▶ [List of tasks]:
1. Answer these questions from the Dojo model registration page:
(a) How many forms does the registration process begin with?
(b) Which email address should you write to for credentials or help with the application?
(c) On the Welcome to Dojo screen, what do you select to begin registering a model?
2. Can you write out the stretch of the Dojo model registration page from "Model Description: You" through "about your model.", word for word?

## start Extract

Dojo | An ecosystem for model and data registration.

Model Registration

Getting Started
Documenting the Model
Model Geographic Coverage
Container Set Up
Build your model
Configuration File Annotation
Directive Annotation
Output File Annotation
Completing the Registration

Overview

There are two broad sections while registering your model:

Model Description: You will start the registration process by filling out two forms and choosing any relevant geographic regions so Dojo can capture and store metadata about your model.
Model Container Build: Once the forms are completed and geographies selected, you will be directed to the model execution environment. In this environment, you will teach Dojo how to run your model, what parameters you would like to expose, your model’s output location, and metadata about your output file. The final step in the model registration process will be to publish your model’s image*.

*Some models have pre-built images and do not require a new model image to be published. See Container Set Up for more information.

You may begin by navigating to https://phantom.dojo-test.com. Please reach out to dojo@jataware.com for credentials or help with the application. Once you have accessed Dojo, on the opening Welcome to Dojo screen select Go! under A Model to begin registering your model:

Dojo

Model Registration

Documenting the Model

The first two pages are forms that capture metadata about your model and you. It’s important to be as thorough as possible to ensure the end-user can understand at a high-level what your model does, how it does it, and what it produces.

## end Extract
## start Source data

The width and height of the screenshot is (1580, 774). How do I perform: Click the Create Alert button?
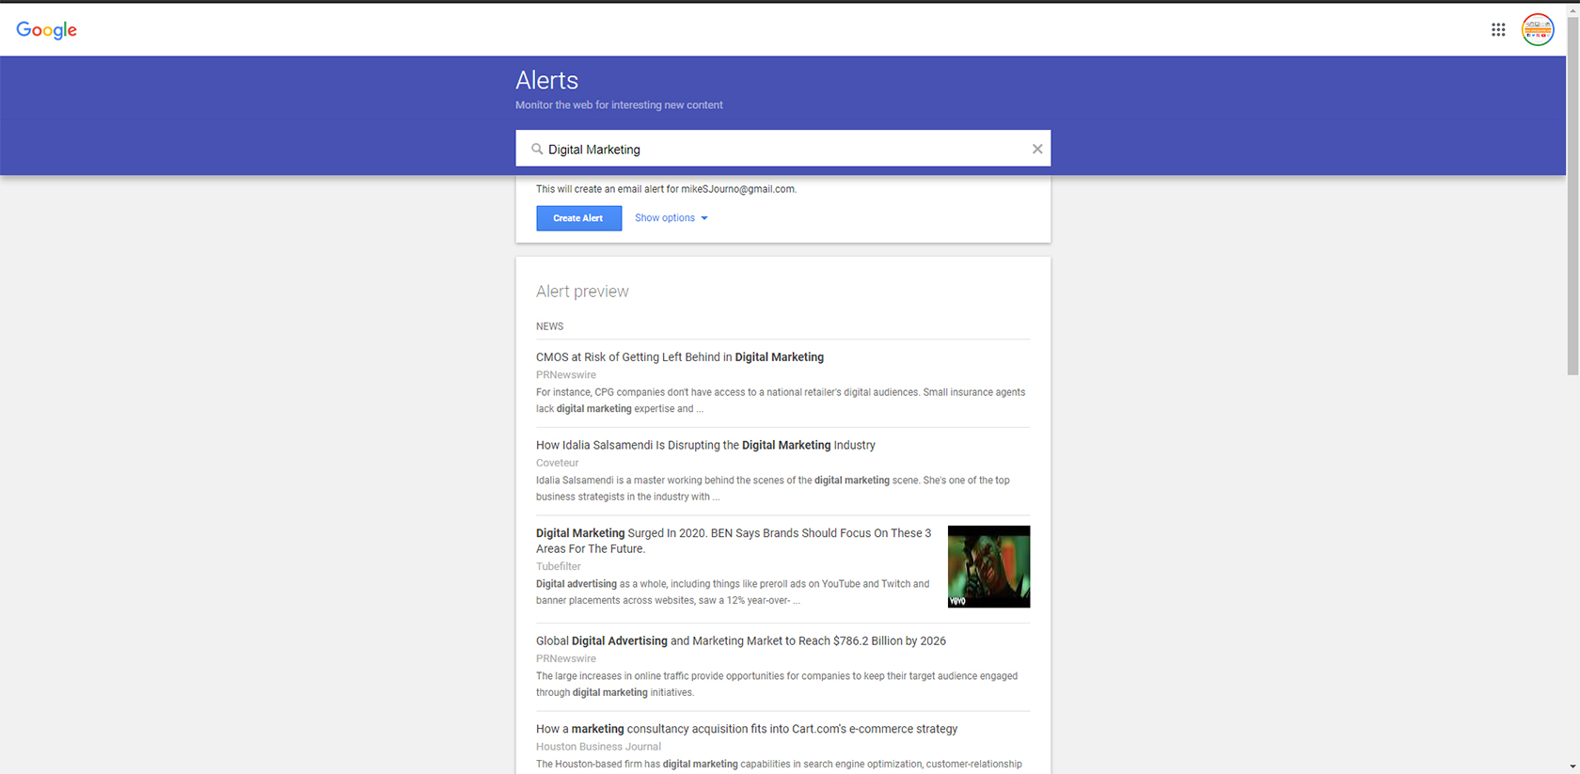pos(578,218)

## end Source data

▶ [Solved problems]:
1.
(a) Two.
(b) dojo@jataware.com
(c) Go! under A Model.

2.
Model Description: You will start the registration process by filling out two forms and choosing any relevant geographic regions so Dojo can capture and store metadata about your model.